(Document section begins)
A delightful specialty from Equador's highlands, found in a book of "Inca country" recipes. Perfect comfort food! Makes an extremely satisfying meal with a good avocado salad...I guarantee you won't miss meat, and I'm a die-hard carnivore myself. (Just as good with low-fat cream cheese, btw.)

Provided by Norse

Categories     Potato

Time 5h

Yield 4 serving(s)

Number Of Ingredients 14

1 kg potato
1/2 teaspoon ground annatto seed or 1/2 teaspoon turmeric
1 medium onion, very finely chopped or grated
120 g shredded mozzarella cheese
salt
vegetable oil (for frying)
100 ml red onions, finely chopped
3 teaspoons salt
1 teaspoon lemon juice
1/2 teaspoon sugar
500 g cream cheese
200 ml milk
1 ripe peeled tomatoes
2 hardboiled egg

Steps:

  • Peel and dice potatoes.
  • Boil in salted water until very tender.
  • Save ½ deciliter (about 1/4 cup) of the boiling water.
  • Mash potatoes evenly and add boiling water, turmeric/annatto and chopped onion.
  • Salt to taste.
  • Cover with a tea towel and leave in a warm place for at least three hours.
(Document section ends)
(Data shown begins)
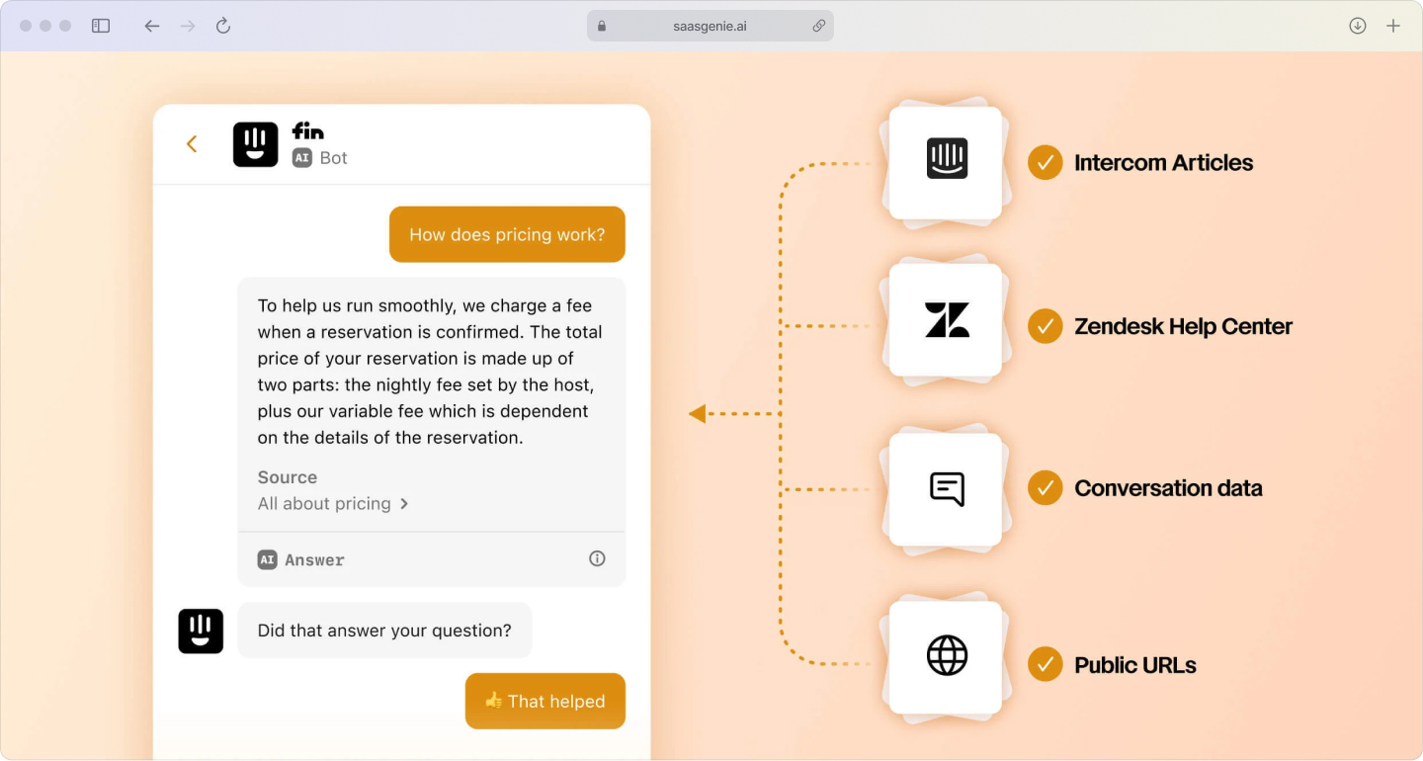
Task: Toggle the checkmark beside Zendesk Help Center
Action: 1045,326
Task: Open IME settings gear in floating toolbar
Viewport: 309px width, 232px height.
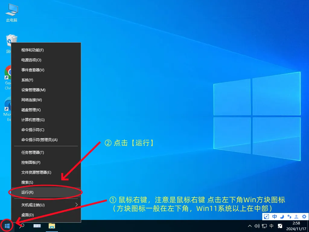Action: [x=304, y=216]
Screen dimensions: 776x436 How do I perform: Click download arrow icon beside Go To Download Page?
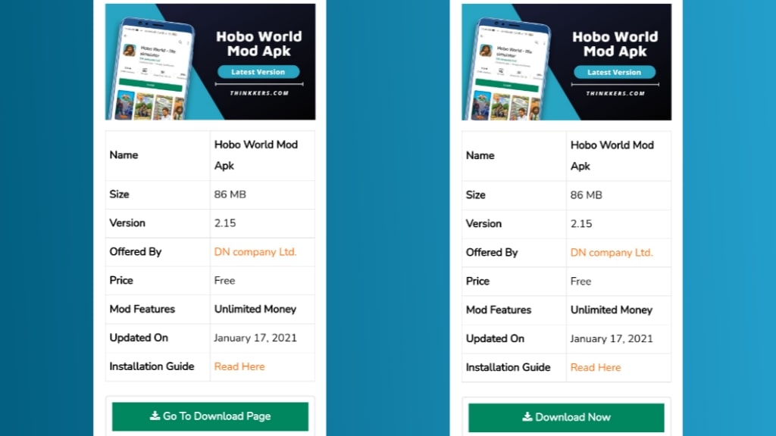click(155, 416)
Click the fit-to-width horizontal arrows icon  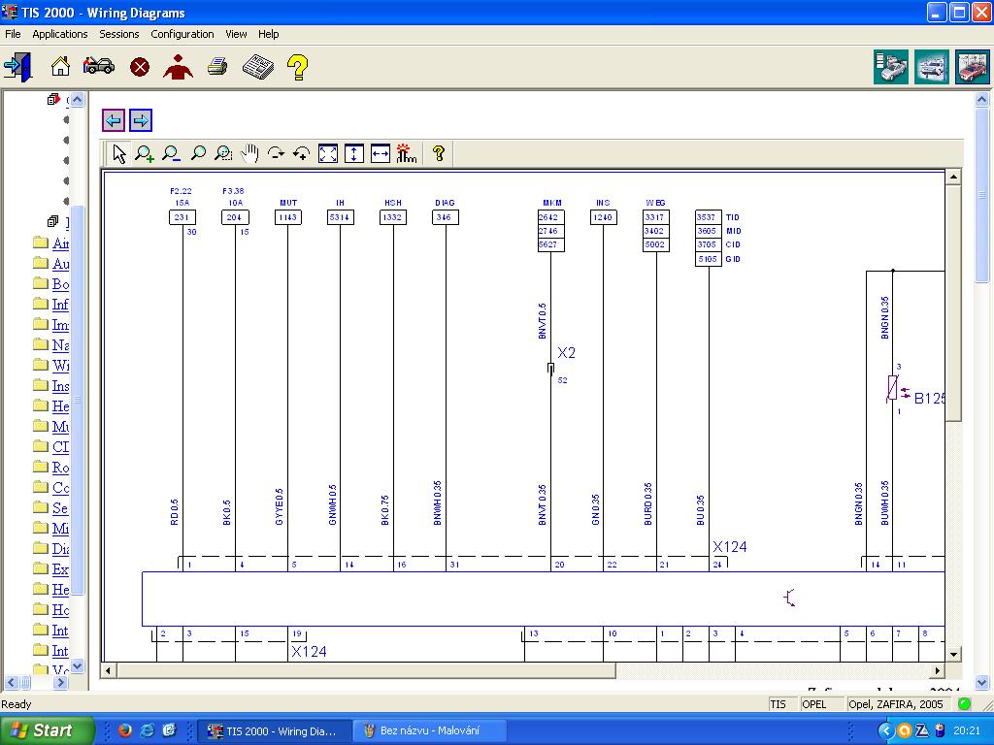click(x=381, y=153)

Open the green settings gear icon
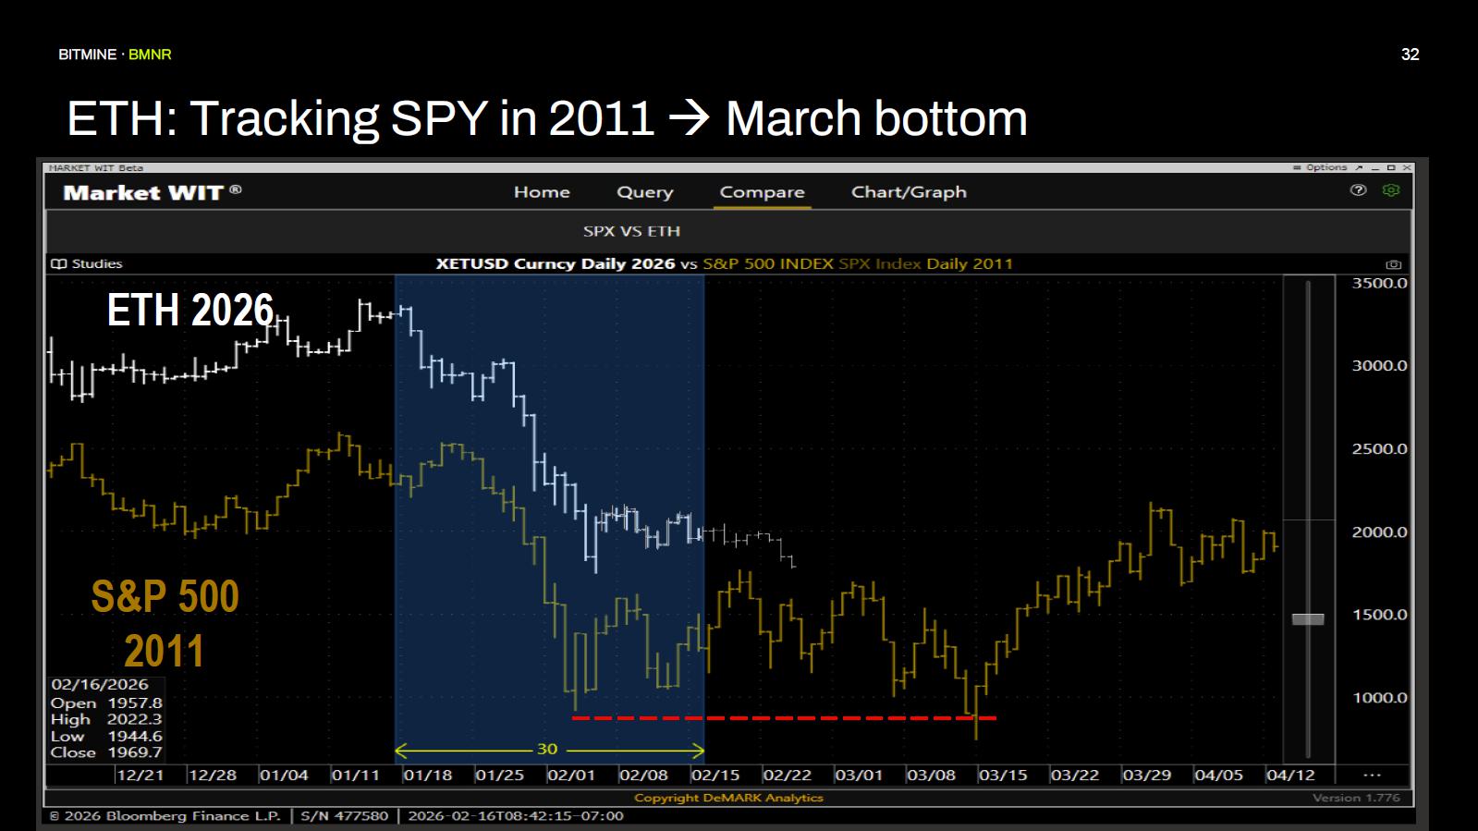pyautogui.click(x=1390, y=190)
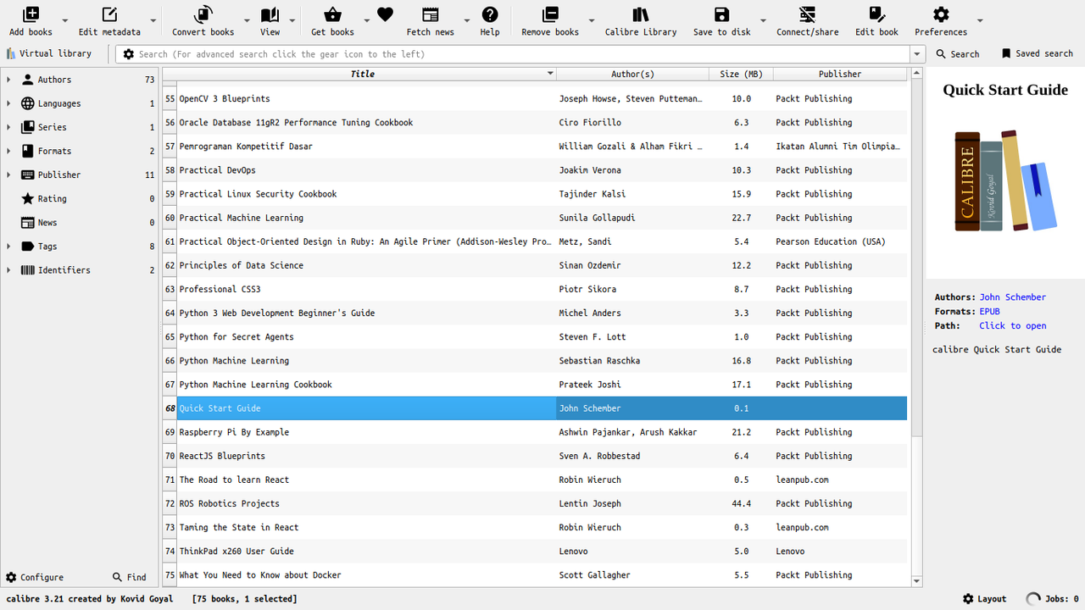1085x610 pixels.
Task: Click the heart donate icon
Action: [x=385, y=15]
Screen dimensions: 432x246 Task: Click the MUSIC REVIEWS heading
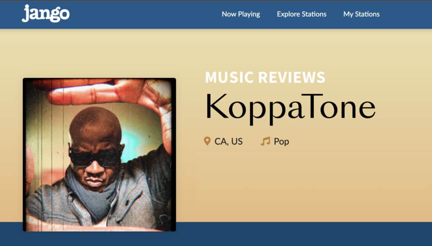point(265,77)
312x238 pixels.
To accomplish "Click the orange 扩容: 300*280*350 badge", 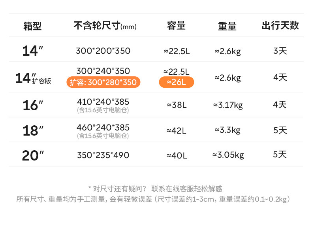I will pos(103,82).
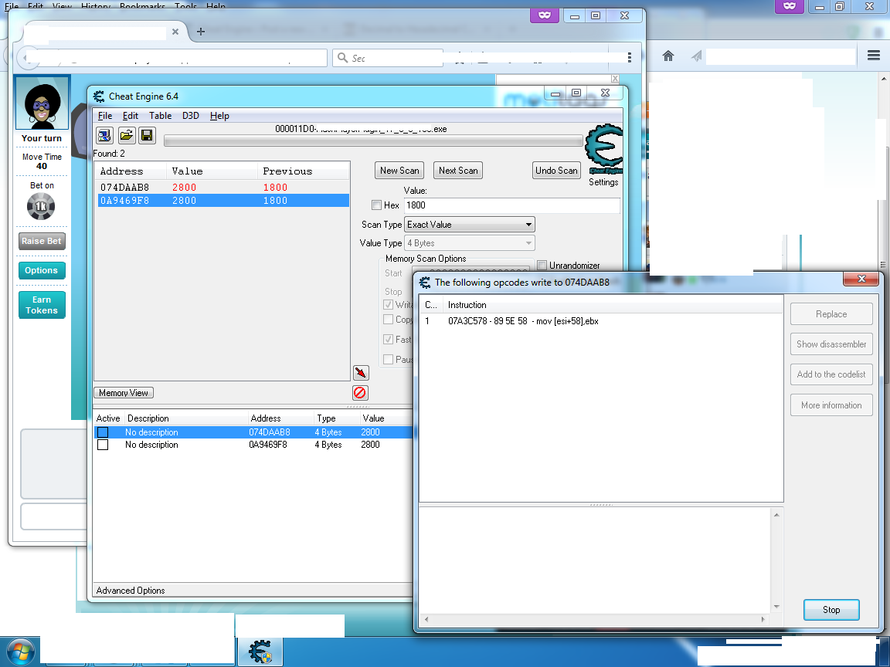Click the red circle clear list icon
This screenshot has height=667, width=890.
click(x=360, y=392)
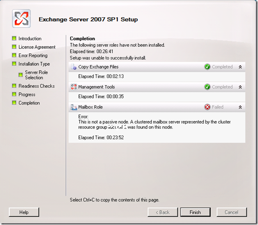Click the Copy Exchange Files icon

73,67

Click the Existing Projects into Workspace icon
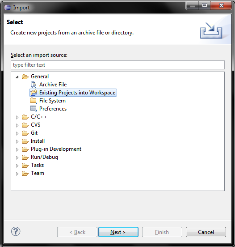pos(34,93)
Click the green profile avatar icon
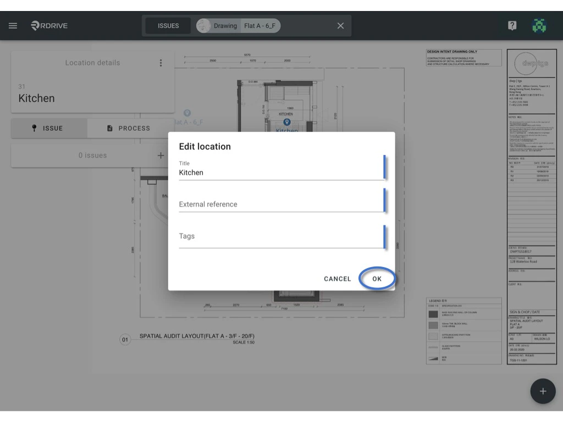 coord(539,25)
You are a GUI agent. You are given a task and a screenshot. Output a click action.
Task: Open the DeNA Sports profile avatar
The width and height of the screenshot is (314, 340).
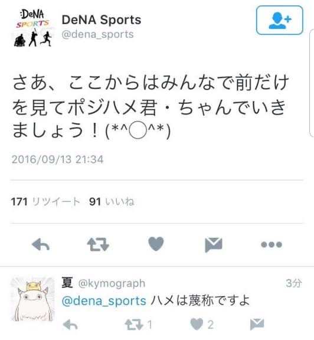pos(32,28)
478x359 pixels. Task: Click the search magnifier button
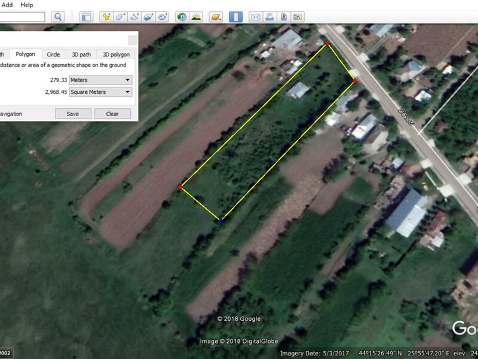click(58, 17)
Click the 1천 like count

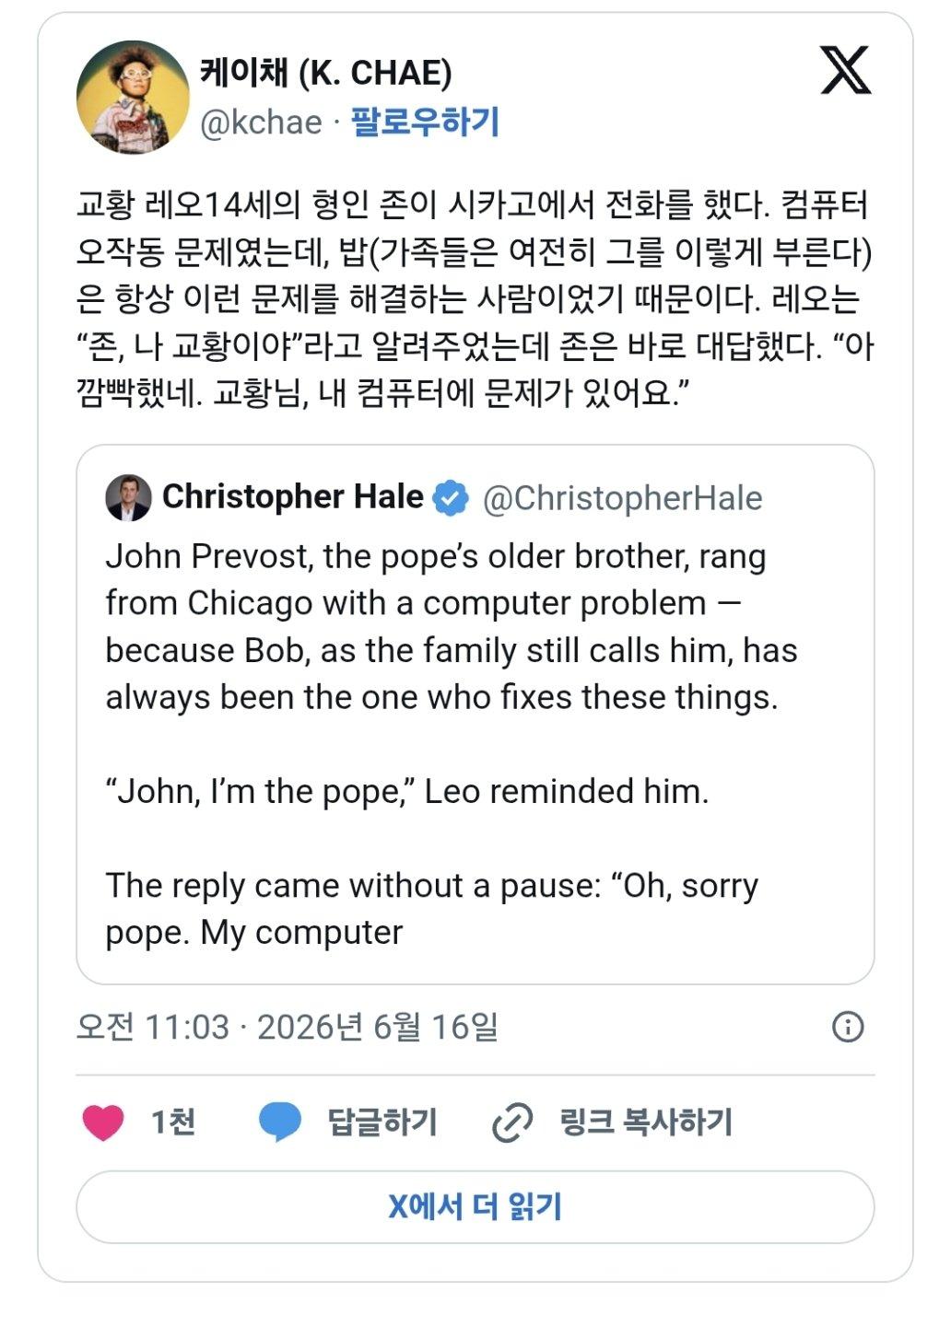coord(172,1122)
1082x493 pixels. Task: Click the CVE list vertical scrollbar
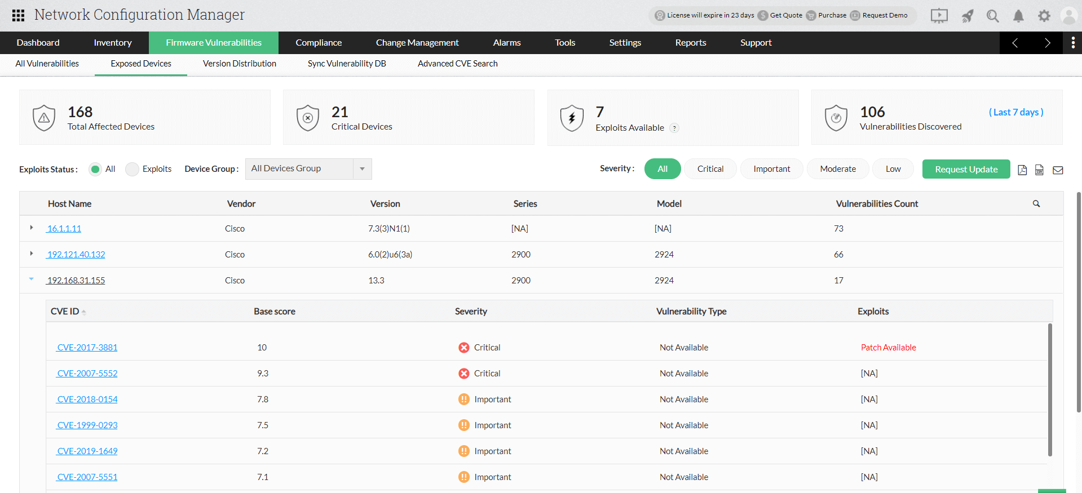(1050, 390)

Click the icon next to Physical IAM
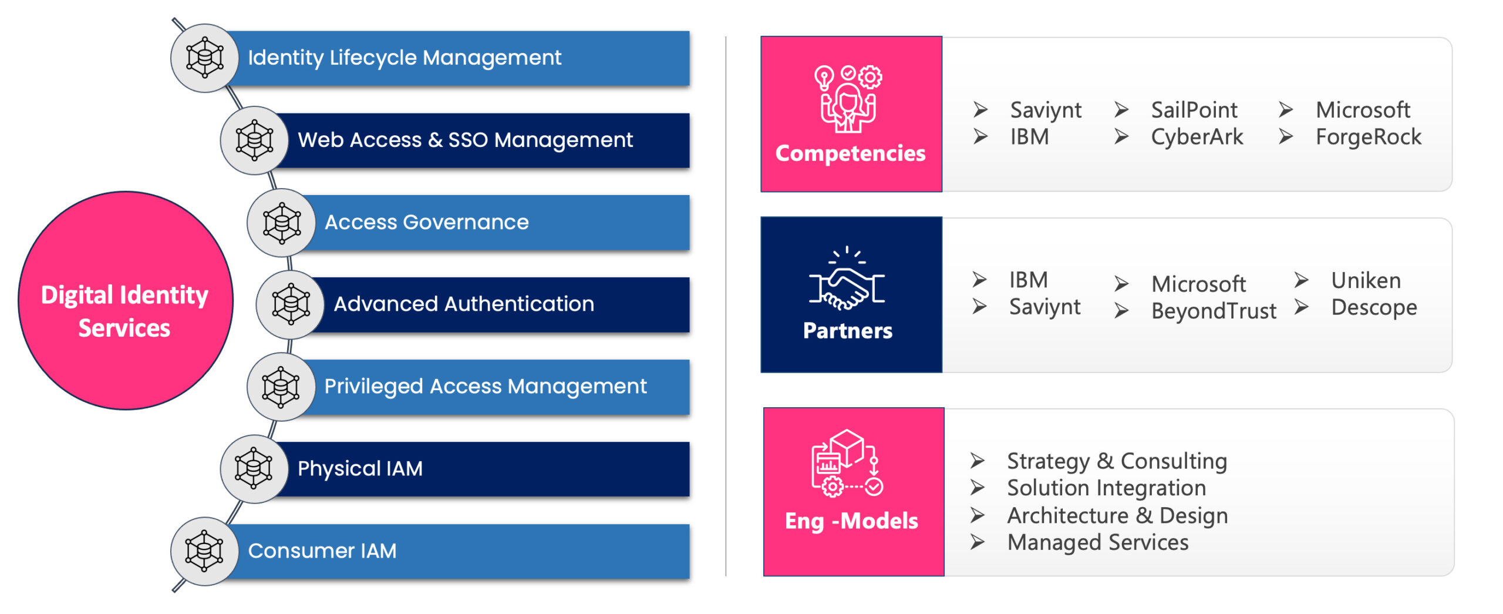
(Data shown ends)
Work instruction 1 » In one to three sentences, explain why the potato recipe has you save ½ deciliter of the boiling water.
Work instruction 2 » Go on with the potato recipe from the point where its steps stop.
You can leave the items aside, since nothing here depends on them.

Output 1 » The saved water goes back into the dish. After the potatoes are mashed, that boiling water is added along with the turmeric or annatto and the chopped onion.

Output 2 »
  • Prepare cheese sauce while mash is resting.
  • CHEESE SAUCE: Mix chopped red onion well with salt and leave for 20 minutes.
  • Rinse onion in cold water, then add lemon juice and sugar.
  • Chop tomato and eggs finely.
  • Put cream cheese in a pot, and add milk until the sauce is like thin mayonnaise.
  • Heat slowly.
  • Stir in tomato, eggs and onion, plus salt and pepper to taste--I add a little extra lemon juice as well to take some of the"heaviness" out of the sauce.
  • Serve at room temperature or warm, not hot.
  • While sauce is cooling, add mozzarella to potato mix.
  • Roll the"dough" into small balls by hand, wetting your hands a little between each.
  • Flatten balls into patties approximately.
  • 1 cm thick and 6 cm in diameter.
  • Brush pan with oil (not too much) and fry at medium heat until crisp and golden.
  • Brush upside of each pancake with oil before flipping the cakes VERY GENTLY.
  • Don't undercook, or they'll fall apart.
  • Serve hot and fresh with cheese sauce and a salad.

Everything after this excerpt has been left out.